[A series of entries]

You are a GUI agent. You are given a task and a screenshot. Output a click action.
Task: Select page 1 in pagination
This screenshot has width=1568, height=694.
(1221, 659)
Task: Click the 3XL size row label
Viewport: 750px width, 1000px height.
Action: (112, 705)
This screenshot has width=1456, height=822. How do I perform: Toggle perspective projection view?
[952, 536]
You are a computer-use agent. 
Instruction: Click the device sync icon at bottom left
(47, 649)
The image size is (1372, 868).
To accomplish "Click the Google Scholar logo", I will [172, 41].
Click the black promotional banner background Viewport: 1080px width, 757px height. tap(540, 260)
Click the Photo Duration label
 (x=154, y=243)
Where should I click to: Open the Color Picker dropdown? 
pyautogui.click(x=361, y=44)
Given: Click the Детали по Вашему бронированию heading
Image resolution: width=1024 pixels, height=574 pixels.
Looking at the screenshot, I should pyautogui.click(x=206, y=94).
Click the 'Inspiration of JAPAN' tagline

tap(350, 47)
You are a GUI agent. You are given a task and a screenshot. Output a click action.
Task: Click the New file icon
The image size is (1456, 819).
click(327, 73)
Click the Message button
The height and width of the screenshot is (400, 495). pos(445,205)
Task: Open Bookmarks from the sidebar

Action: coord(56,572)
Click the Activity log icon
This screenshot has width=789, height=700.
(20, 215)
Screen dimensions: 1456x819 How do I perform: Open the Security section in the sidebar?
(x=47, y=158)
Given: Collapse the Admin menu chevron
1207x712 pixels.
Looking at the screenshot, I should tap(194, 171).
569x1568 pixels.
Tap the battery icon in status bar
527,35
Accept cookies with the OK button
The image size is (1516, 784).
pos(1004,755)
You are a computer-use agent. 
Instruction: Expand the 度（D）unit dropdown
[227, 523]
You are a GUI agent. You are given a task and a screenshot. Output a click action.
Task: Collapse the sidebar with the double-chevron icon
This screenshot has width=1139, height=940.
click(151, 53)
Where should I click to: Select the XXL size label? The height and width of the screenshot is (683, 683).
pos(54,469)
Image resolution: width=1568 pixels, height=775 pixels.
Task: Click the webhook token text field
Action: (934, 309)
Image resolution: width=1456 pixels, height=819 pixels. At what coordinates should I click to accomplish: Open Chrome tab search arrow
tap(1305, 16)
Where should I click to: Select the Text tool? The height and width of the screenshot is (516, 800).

* [EXERCISE]: Copy out, word for word, the lines of the entries above, starting with the line that contains "Where should I click to: Select the XXL" and continuing through the last line of the entries.

* [FULL RESPONSE]:
Where should I click to: Select the XXL size label? The height and width of the screenshot is (683, 683).
pos(54,469)
Image resolution: width=1568 pixels, height=775 pixels.
Task: Click the webhook token text field
Action: (934, 309)
Image resolution: width=1456 pixels, height=819 pixels. At what coordinates should I click to accomplish: Open Chrome tab search arrow
tap(1305, 16)
Where should I click to: Select the Text tool? The height and width of the screenshot is (516, 800).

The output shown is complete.